<<<<

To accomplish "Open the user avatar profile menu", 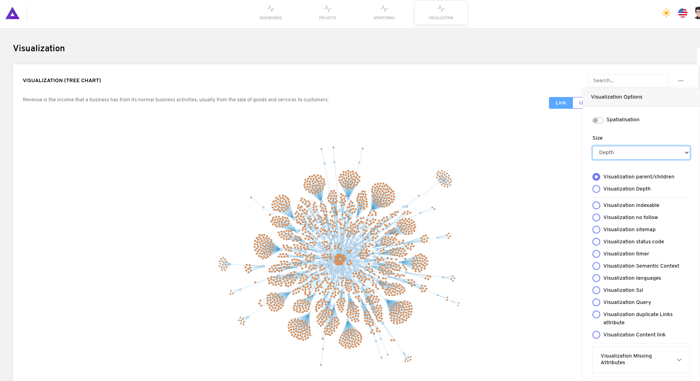I will click(697, 13).

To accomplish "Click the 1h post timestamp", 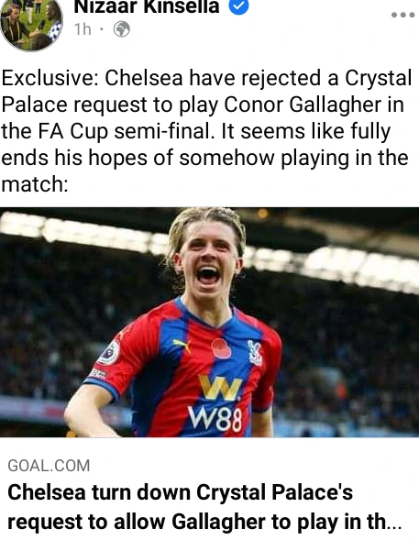I will pyautogui.click(x=83, y=29).
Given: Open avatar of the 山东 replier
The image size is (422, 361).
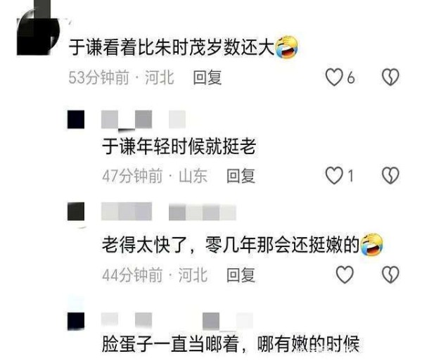Looking at the screenshot, I should (76, 119).
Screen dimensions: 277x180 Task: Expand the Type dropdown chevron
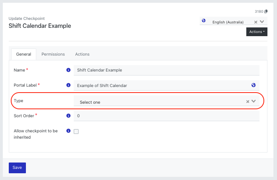pyautogui.click(x=253, y=101)
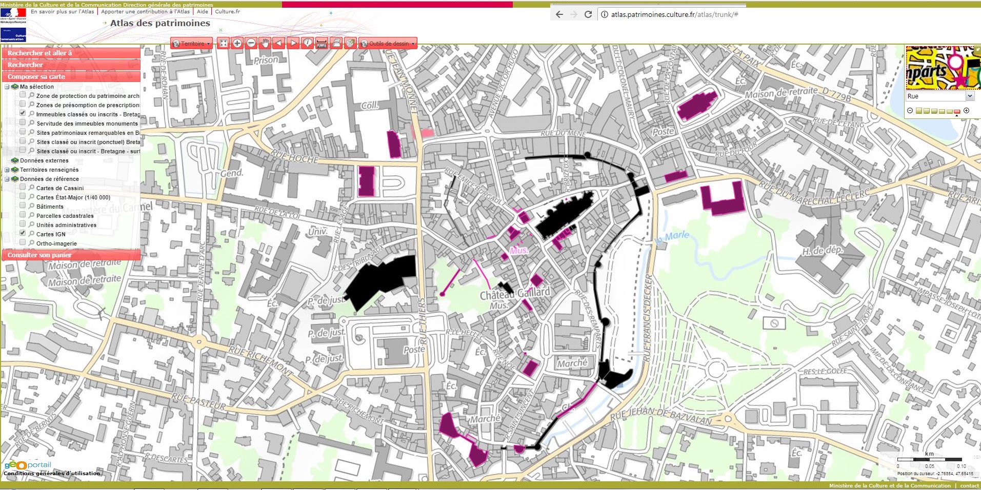Open the Aide link
Screen dimensions: 981x490
[x=203, y=11]
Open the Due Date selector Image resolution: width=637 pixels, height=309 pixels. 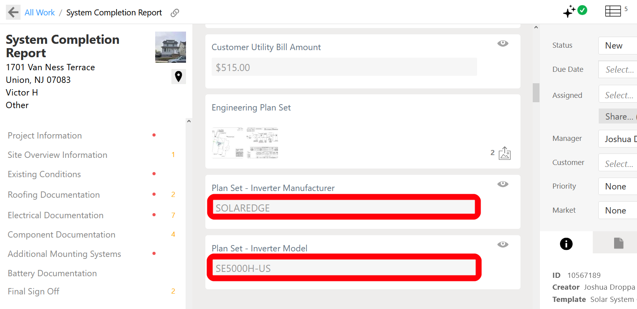618,69
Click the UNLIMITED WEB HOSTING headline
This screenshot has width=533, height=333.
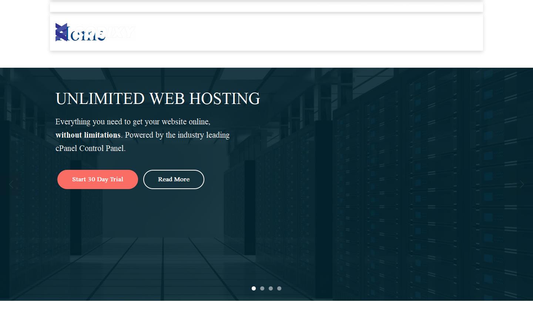coord(158,98)
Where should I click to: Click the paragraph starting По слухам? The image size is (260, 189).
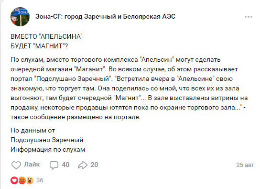coord(129,89)
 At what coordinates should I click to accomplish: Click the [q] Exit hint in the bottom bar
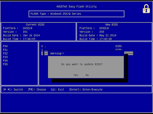coord(58,89)
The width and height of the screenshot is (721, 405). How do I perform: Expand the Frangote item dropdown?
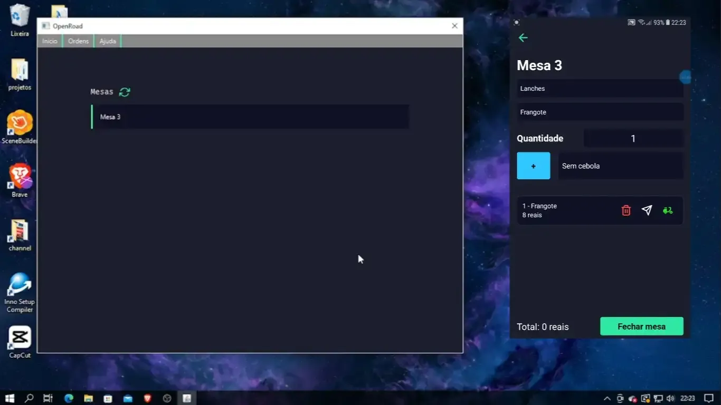pos(600,112)
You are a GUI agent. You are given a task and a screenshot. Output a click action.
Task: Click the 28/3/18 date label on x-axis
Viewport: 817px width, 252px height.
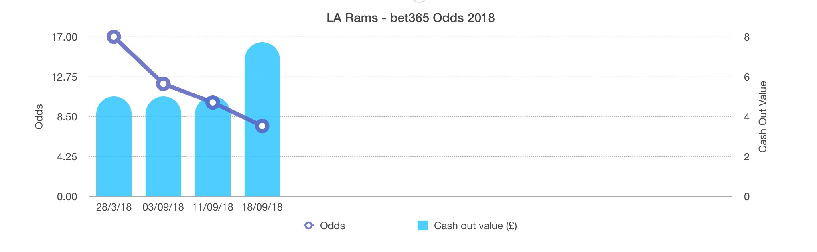(x=114, y=207)
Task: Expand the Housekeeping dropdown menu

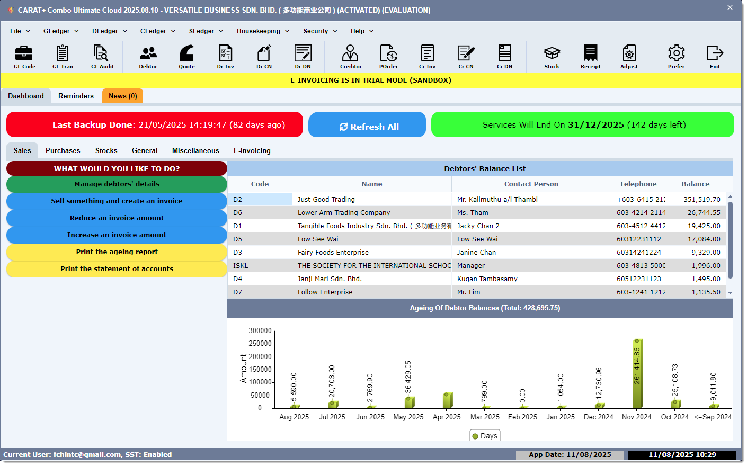Action: [263, 31]
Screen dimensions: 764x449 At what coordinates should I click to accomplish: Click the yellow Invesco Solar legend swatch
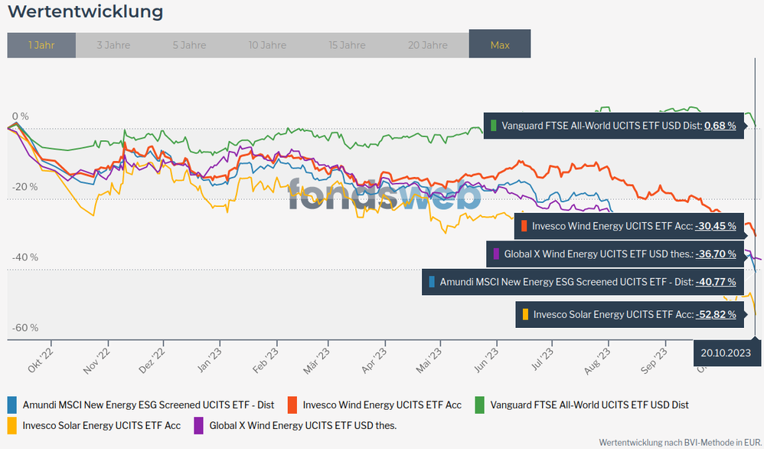(12, 424)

>>>>

● Your objective
Find the line containing "At what coordinates should I click to accomplish: Click the [q]" in the listing above. Please restate word for word that line through the last one, leaving out the pictures.

● Response
 At what coordinates should I click to accomplish: Click the [q] Exit hint in the bottom bar
coord(58,89)
The width and height of the screenshot is (721, 405). How do I perform: Expand the Frangote item dropdown?
pos(600,112)
You are a GUI agent. You are given a task and a screenshot. Output a click action.
Task: Click the 28/3/18 date label on x-axis
Viewport: 817px width, 252px height.
(x=114, y=207)
Task: Expand the Housekeeping dropdown menu

Action: [263, 31]
Screen dimensions: 764x449 At what coordinates should I click to accomplish: Click the yellow Invesco Solar legend swatch
(12, 424)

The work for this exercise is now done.